- Promo poster
- 甜孫爺爺
- Genre: Modern Comedy
- Starring: Chung King Fai Ha Yu Hawick Lau Alex Fong Shirley Yeung Sam Chan Rebecca Chan
- Narrated by: Hawick Lau
- Opening theme: "幸福家庭" by Alex Fong
- Ending theme: "頭等" by Hawick Lau
- Country of origin: Hong Kong
- Original language: Cantonese
- No. of episodes: 20

Production
- Producer: Amy Wong
- Running time: 45 minutes (approx.)

Original release
- Network: TVB
- Release: January 31 – February 25, 2005

= My Family (Hong Kong TV series) =

My Family (甜孫爺爺) is a TVB modern drama series broadcast in January 2005.

==Synopsis==
Experience grows with age,
When wise old grand pa is in charge,
The family is in good shape.

Man Tai-Lor (Chung King Fai) controls the Man family with an iron fist, much to the displeasure of his son Man Chiu-Kit (Ha Yu), who is constantly trying to assert his authority within the family. When Tai-Lor developed Parkinson's disease, he hides his anxieties by retiring from his job as a school principal and concealing his ailment from his family. When the truth is revealed, he decides to step down as the patriarch of his family and lets Chiu-Kit run the family.
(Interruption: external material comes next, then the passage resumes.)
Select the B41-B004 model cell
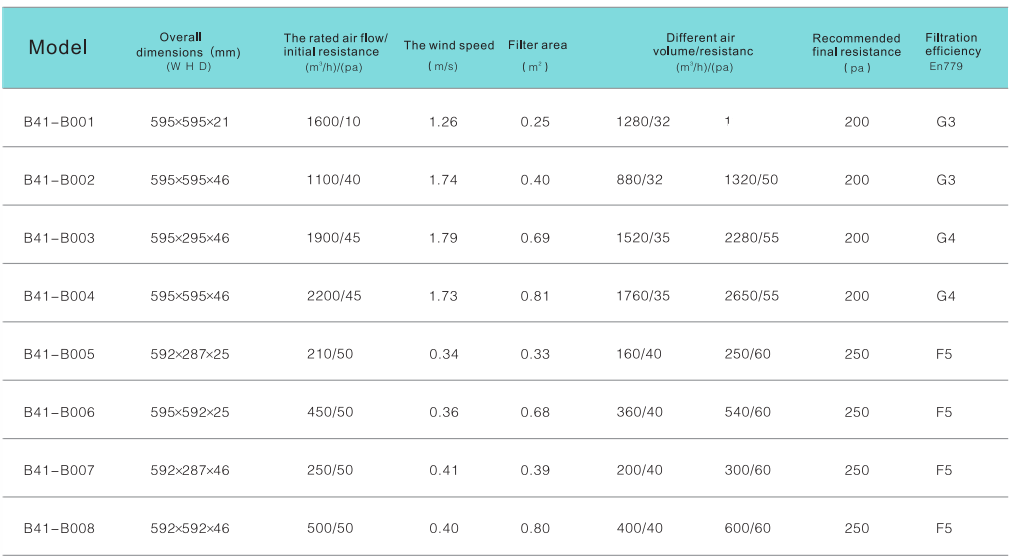1015x560 pixels. pos(59,296)
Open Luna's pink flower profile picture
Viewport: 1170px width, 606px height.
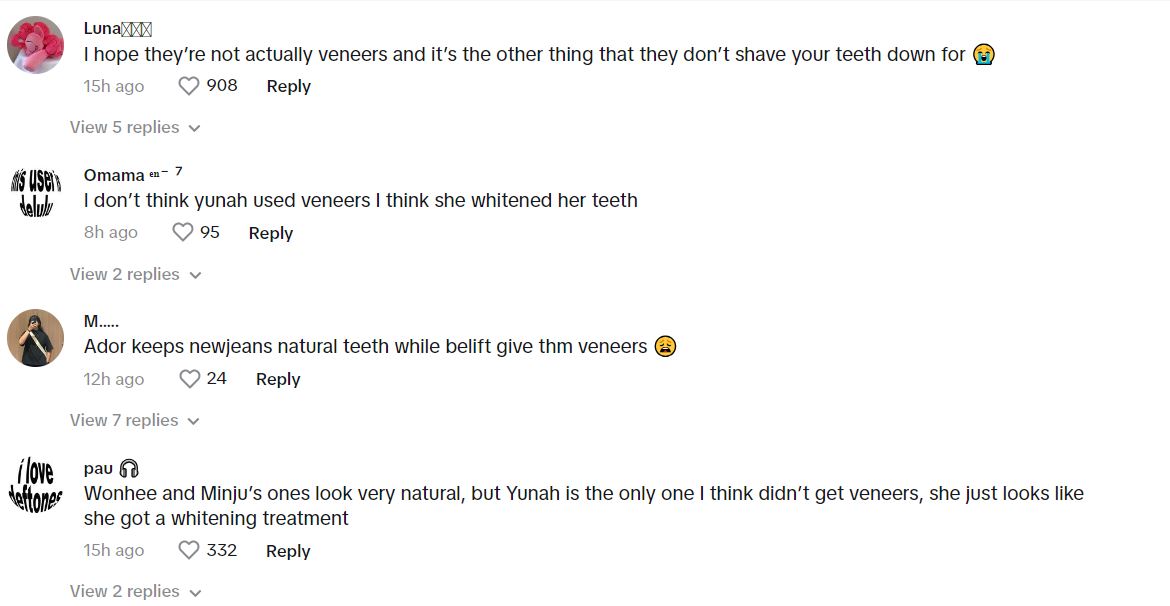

Relationships in the family worsen when eldest son Freeman Man Yat-Long (Hawick Lau) moves out. He and second son Ray Man Yat-Hei (Alex Fong) end up competing for the same girl, an aspiring cake maker named Miki Mo See-Ting (Shirley Yeung). The third son, Kevin Man Yat-Ching (Sam Chan) becomes especially rebellious as his father tries to assert himself as the family patriarch by implementing stricter and less reasonable rules for his sons to follow. When the Man family starts teetering off the track, the old and retired Tai-Lor has to step in to clear the mess and gently guide everyone back...

==Cast==

| Cast | Role | Description |
|---|---|---|
| Chung King Fai | Man Tai-Lor 文泰來 | Retired Principal Man Chiu-Kit's father. Man Yat-Long, Man Yat-Hei, and Man Yat-Ching's grandfather. |
| Ha Yu | Man Chiu-Kit 文超傑 | Health Inspector Man Wong Mei-Sin's husband. Man Tai-Lor's son. Man Yat-Long, Man Yat-Hei, and Man Yat-Ching's father. |
| Rebecca Chan | Man Wong Mei-Sin 文王美仙 | Housewife, high school teacher Ning Mao-Chun's wife. Man Yat-Long, Man Yat-Hei, and Man Yat-Ching's mother. |
| Hawick Lau | Man Yat-Long (Freeman) 文逸朗 | Singer Mo Si-Ting's ex-boyfriend. Man Yat-Hei and Man Yat-Ching's older brother. |
| Alex Fong | Man Yat-Hei (Ray) 文逸晞 | Pastry Chef Mo Si-Ting's boyfriend. Man Yat-Long and Man Yat-Ching's brother. |
| Sam Chan | Man Yat-Ching (Kevin) 文逸清 | Student Man Yat-Long and Man Yat-Hei's younger brother. |
| Shirley Yeung | Mo See-Ting (Miki) 毛思婷 | Patry Chef Man Yat-Long's ex-girlfriend. Man Yat-Hei's girlfriend. Akubi's assistant. |
| Belinda Hamnett | Akubi | Singer/Actress |

==Awards==
- Ha Yu won the "Best Actor in a Supporting Role" Award for his role Man Chiu-Kit, at the 38th TVB Anniversary Awards in 2005.